Léa

Marmites et bidons

Ce n’est pas tous les jours que les organisateurs d’expositions se laissent guider par la littérature. Mais l’ethnologue Christian Schicklgruber aime s’en inspirer. Même lorsqu’il fut confronté à la tâche de présenter sa spécialité : l’Himalaya. En octobre 2017, le Musée du monde, qu’il dirige depuis le début de l’année, a rouvert ses portes sur la Heldenplatz à Vienne. En cherchant des idées pour un design d’exposition approprié, il a pensé à « Ulysse » de James Joyce : tout comme son protagoniste Leopold Bloom parcourt Dublin pendant une journée, Schicklgruber montre désormais au public ce qu’un habitant fictif de l’Himalaya fait du matin au soir. Il travaille dans la nature, cuisine, prie au temple. Orhan Pamuk figurait également dans les réflexions du commissaire. « Il a écrit que les musées culturels devraient se concentrer sur des gens comme vous et moi au lieu de raconter l’histoire des papes et des empereurs. » Lors de la présentation, très fréquentée ce matin, les visiteurs rencontrent des objets du quotidien : des marmites, des bidons, des armoires, des faux, une radio, un téléphone portable. Sur une vidéo, vous pouvez voir des gens assis dans une maison et en train de cuisiner.

Schicklgruber connaît bien l’endroit. « J’ai vécu dans cette maison avec ma famille pendant deux ans dans les années 1980 », raconte-t-il : « Au milieu de cette époque, j’ai été choqué de constater que mon journal ethnographique était vide – même si j’étais déjà assez doué pour garder des chèvres et que j’avais un assez bonne maîtrise de la langue. »

Jusqu’à présent, le nouveau patron du Musée mondial n’a pas encore rendu public ses projets ; profil, il donne maintenant les premiers aperçus. Il souhaite montrer plus d’art et de photographie que son prédécesseur Steven Engelsman, comme par exemple les œuvres de Christine Turnauer sur les Roms. En 2019, il ouvrira une grande exposition d’art contemporain du Népal, suivie d’une exposition sur la médecine qui mettra en lumière des sujets tels que la corruption dans le secteur médical, les épidémies et l’hygiène. Et en 2021, le musée se concentrera sur les Aztèques, « avec des prêts spectaculaires du Mexique », comme il l’annonce.
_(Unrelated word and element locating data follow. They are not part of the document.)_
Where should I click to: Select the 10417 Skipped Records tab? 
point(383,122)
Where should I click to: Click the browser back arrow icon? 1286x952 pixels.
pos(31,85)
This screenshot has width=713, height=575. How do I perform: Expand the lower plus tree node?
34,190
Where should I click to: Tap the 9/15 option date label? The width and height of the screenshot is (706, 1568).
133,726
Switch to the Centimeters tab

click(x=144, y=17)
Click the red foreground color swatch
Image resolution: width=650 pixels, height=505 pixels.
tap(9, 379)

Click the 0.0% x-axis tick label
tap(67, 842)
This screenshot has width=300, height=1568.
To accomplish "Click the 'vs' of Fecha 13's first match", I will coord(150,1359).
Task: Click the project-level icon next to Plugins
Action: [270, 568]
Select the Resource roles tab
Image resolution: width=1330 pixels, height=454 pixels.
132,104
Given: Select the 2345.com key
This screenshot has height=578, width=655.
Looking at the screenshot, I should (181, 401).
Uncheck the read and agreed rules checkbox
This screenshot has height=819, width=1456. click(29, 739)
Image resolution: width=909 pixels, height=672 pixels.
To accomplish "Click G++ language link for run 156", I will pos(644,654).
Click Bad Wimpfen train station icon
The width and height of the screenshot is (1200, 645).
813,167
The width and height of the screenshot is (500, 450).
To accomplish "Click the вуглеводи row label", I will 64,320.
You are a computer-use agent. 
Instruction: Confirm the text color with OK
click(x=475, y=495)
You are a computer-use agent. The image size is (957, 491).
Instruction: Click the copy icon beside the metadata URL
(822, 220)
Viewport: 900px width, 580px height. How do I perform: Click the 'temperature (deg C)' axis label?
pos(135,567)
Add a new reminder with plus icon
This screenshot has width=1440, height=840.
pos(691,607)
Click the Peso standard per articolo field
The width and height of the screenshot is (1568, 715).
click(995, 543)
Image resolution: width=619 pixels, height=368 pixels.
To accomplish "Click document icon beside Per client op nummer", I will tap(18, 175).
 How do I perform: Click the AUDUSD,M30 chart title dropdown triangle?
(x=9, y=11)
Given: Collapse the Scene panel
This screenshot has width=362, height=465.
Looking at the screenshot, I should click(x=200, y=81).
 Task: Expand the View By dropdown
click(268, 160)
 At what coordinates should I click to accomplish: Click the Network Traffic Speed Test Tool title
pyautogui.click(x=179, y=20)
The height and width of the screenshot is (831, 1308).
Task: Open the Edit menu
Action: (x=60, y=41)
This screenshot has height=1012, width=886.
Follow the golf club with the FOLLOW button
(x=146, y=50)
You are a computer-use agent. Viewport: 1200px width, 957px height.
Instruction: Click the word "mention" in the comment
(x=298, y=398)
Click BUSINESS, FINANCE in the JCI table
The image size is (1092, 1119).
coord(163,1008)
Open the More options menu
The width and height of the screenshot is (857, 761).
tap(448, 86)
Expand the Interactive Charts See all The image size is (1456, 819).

Si nous ne nous impliquons pas dans le discours, nous pouvons nous arrêter. Je me sens obligé de présenter une contre-image à certains points de vue

Mais les musées ethnologiques ne peuvent plus se contenter de belles expositions, car ils possèdent une expertise particulière sur des sujets controversés, tels que la migration et la mondialisation. « Si nous ne nous impliquons pas dans le débat, nous pouvons l’arrêter. Je me sens obligé de présenter une contre-image à certains points de vue », déclare Schicklgruber. Il prévoit une exposition sur le foulard pour l’automne. Comment aborde-t-il ce sujet délicat ? « Nous ne nous présentons pas comme de grands explicateurs et n’interférons pas non plus dans la politique quotidienne. L’exposition se concentre principalement sur l’importance du foulard dans l’Islam, mais nous montrons également sa fonction dans le judaïsme, dans les religions chrétiennes ou comme mode. Nous ne commenterons pas le port du foulard des femmes musulmanes, mais leur laisserons plutôt la parole. »

La mesure dans laquelle Schicklgruber promeut la multiplicité et la polyphonie se voit également dans son exposition himalayenne. « Nous avons demandé à trois personnes du Bhoutan ce qu’elles faisaient dans le temple : un moine bouddhiste érudit, une femme d’affaires coriace et un agriculteur. Chacune de leurs approches était différente. Ce sont des individus qui partagent une culture mais la vivent très différemment. » Aussi variées que soient les présentations de Schicklgruber, sa commande a également été commentée de différentes manières. Parce qu’il a été nommé par Sabine Haag sans appel d’offres, ce qui a suscité des critiques. En tant que directeur général du Musée d’histoire de l’art (KHM), Haag est également responsable du Musée du monde. Le nouveau directeur servira initialement pendant trois ans ; Eike Schmidt dirigera alors le KHM et décidera s’il souhaite continuer à l’employer à ce poste.

Un utilisateur s’est plaint particulièrement vicieusement sur le forum en ligne d’un quotidien qu’il n’était pas nécessaire d’avoir un « Schicklgruber sur la Heldenplatz ». Le nouveau directeur du Musée mondial porte le même nom que le père d’Adolf Hitler.

Est-il souvent interrogé sur cette similitude de noms ? Schicklgruber rit brièvement et raconte des rencontres absurdes dans l’auberge. Il n’a aucun lien de parenté avec Hitler. Et sa mère s’appelait Marx avant de se marier.